Optimization Goal:	Minimize		Maximize
Multiple Output Metric:	Weighted Sum	Deviation from Target	Weighted Sum	Desirability
Statistic:	Mean Median 1st quartile 3rd quartile Percentile (%) Minimum Maximum Standard Deviation Variance Mean Squared Error (requires Target) Skewness Kurtosis Range IQR (75-25) Span (95-5) Actual DPM (defects per million - requires LSL/USL) Actual DPMU (Upper – requires USL) Actual DPML (Lower – requires LSL) Calculated DPM (defects per million assuming normal distribution - requires LSL/USL) Calculated DPMU (Upper – requires USL) Calculated DPML (Lower – requires LSL)	Mean (requires Target)	Mean Median 1st quartile 3rd quartile Percentile (%) Minimum Maximum Standard Deviation Variance Mean Squared Error (requires Target) Skewness Kurtosis Range IQR (75-25) Span (95-5) Pp (requires LSL/USL) PpU (Upper – requires USL) PpL (Lower – requires LSL) Ppk (requires LSL/USL) Cpm (requires Target/LSL/USL) %Pp (Percentile Pp – requires LSL/USL) %PpU (Percentile PpU – requires USL) %PpL (Percentile PpL – requires LSL) %Ppk (Percentile Ppk – requires LSL/USL)	Mean (requires Target and LSL, USL or LSL/USL)

Formulas for general statistical measures are given in the DiscoverSim Workbook Appendix: Formulas for Statistical Measures.

Formulas for Quality and Process Capability Indices are given in the DiscoverSim Workbook Appendix: Formulas for Quality and Process Capability Indices.

DiscoverSim includes the following Global and Local optimization methods:
- • Mixed Integer Distributed Ant Colony Global Optimization (MIDACO)
- • Genetic Algorithm (GA) Global Optimization
- • Discrete Exhaustive optimization – all combinations for small discrete problems
- • Sequential Quadratic Programming (SQP) for fast local smooth optimization
- • Nelder-Mead (NM) simplex optimization for fast local non-smooth problems
- • Powerful Hybrid of the above methods:
- • Note that the Advanced Settings button will open a dialog with settings specific to the selected method.
Replications value sets the number of replications used in optimization to obtain the Statistic.
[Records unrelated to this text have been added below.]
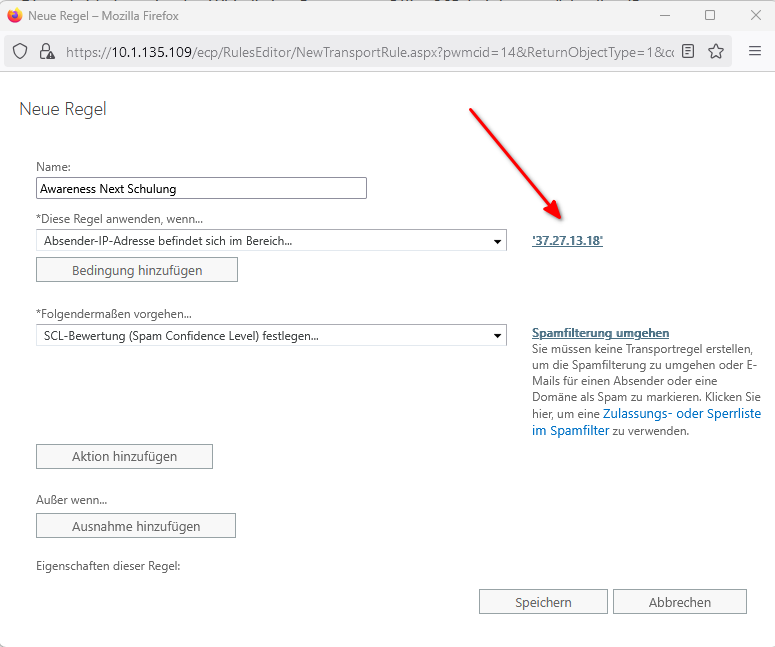This screenshot has height=647, width=775.
Task: Click the Firefox logo in title bar
Action: (14, 16)
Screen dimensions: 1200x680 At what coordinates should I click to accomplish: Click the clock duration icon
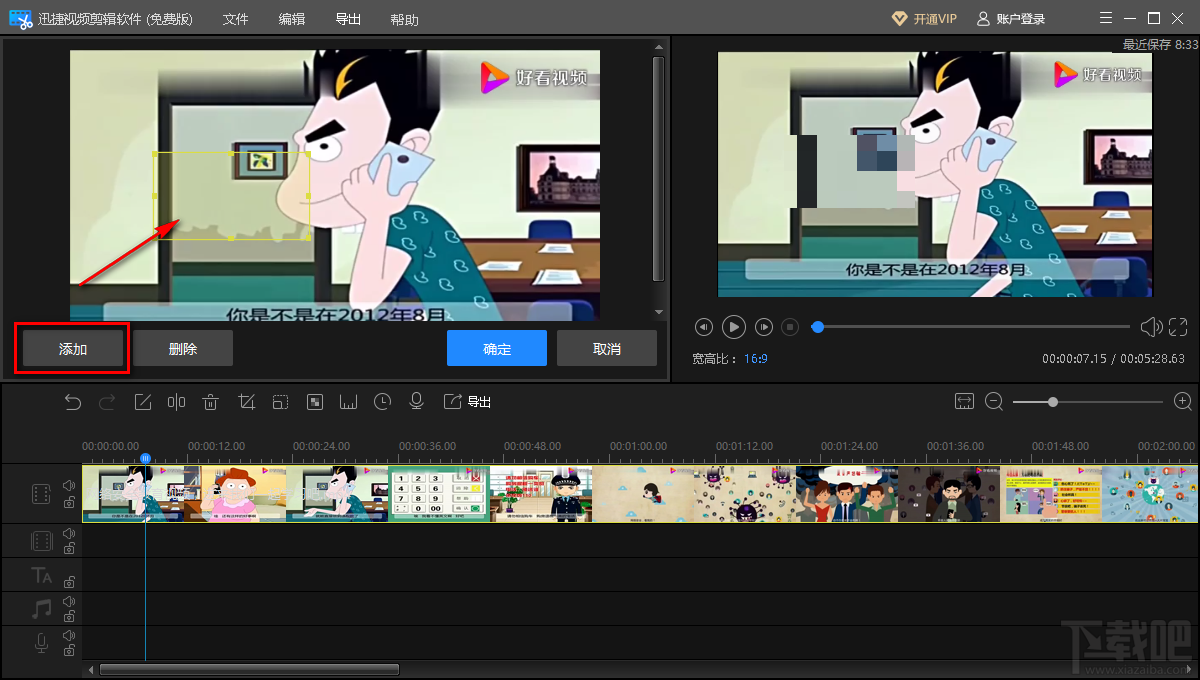click(x=383, y=402)
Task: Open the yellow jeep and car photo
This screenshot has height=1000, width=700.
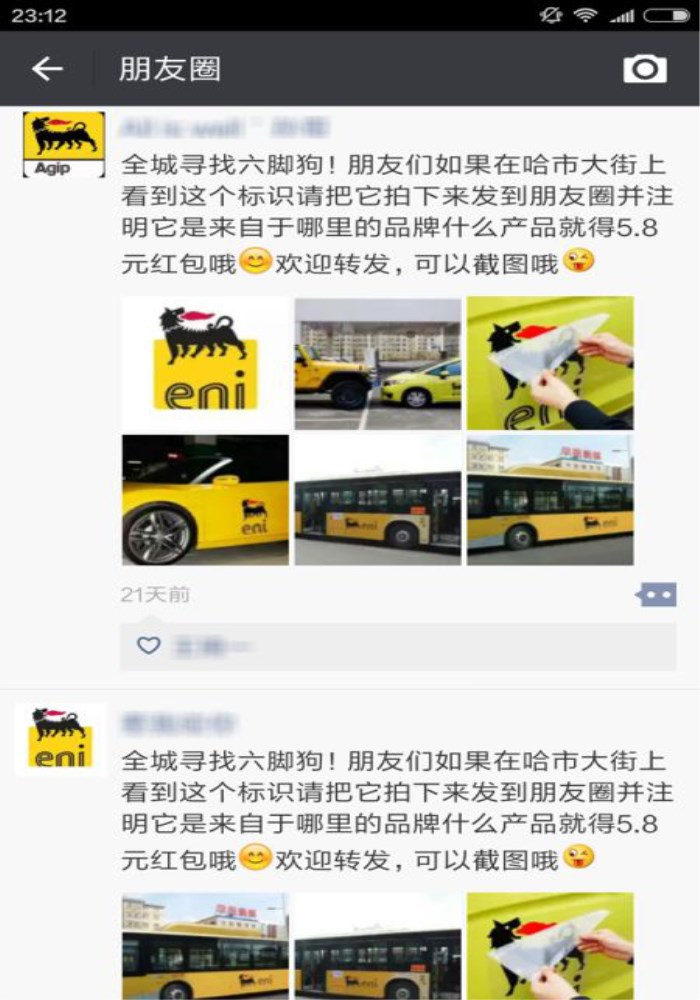Action: (377, 364)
The default value is 1000.

Seed is set to Clock by default so that the starting seed of random number generation will be different with each run. If you want the optimization results to match every time (for example in a classroom setting where you want all students to obtain the same results), select Value and enter an integer number. Stochastic optimization requires a fixed seed in order to avoid “chatter” that would result in inconsistent comparisons. If the Seed is set to Clock, the initial seed value will be obtained from the system clock and then kept fixed throughout the optimization. Note that the results of a fixed seed for 32-bit Excel will be slightly different for 64-bit Excel.

Select Monte Carlo (Random) for full randomization. Latin Hypercube Sampling is less random than Monte Carlo but enables more accurate simulations with fewer replications.

Accelerated Mode uses DiscoverSim’s Excel Formula Interpreter to dramatically increase the speed of calculations for rapid optimization. If unchecked, the calculations are performed using native Excel. The interpreter supports the majority of all Excel numeric functions (for more details see the DiscoverSim Workbook Appendix: DiscoverSim Engine and Excel Formula Interpreter). If the DiscoverSim interpreter sees a function that it does not support, you will be prompted to use the Excel Native mode.

Check Independence (Ignore Correlations) to run the optimization with all inputs independent of each other (zero correlation).

Optimization in process may be interrupted/paused or stopped. Upon completion, the user can paste the optimum input control values in order to perform further simulation studies.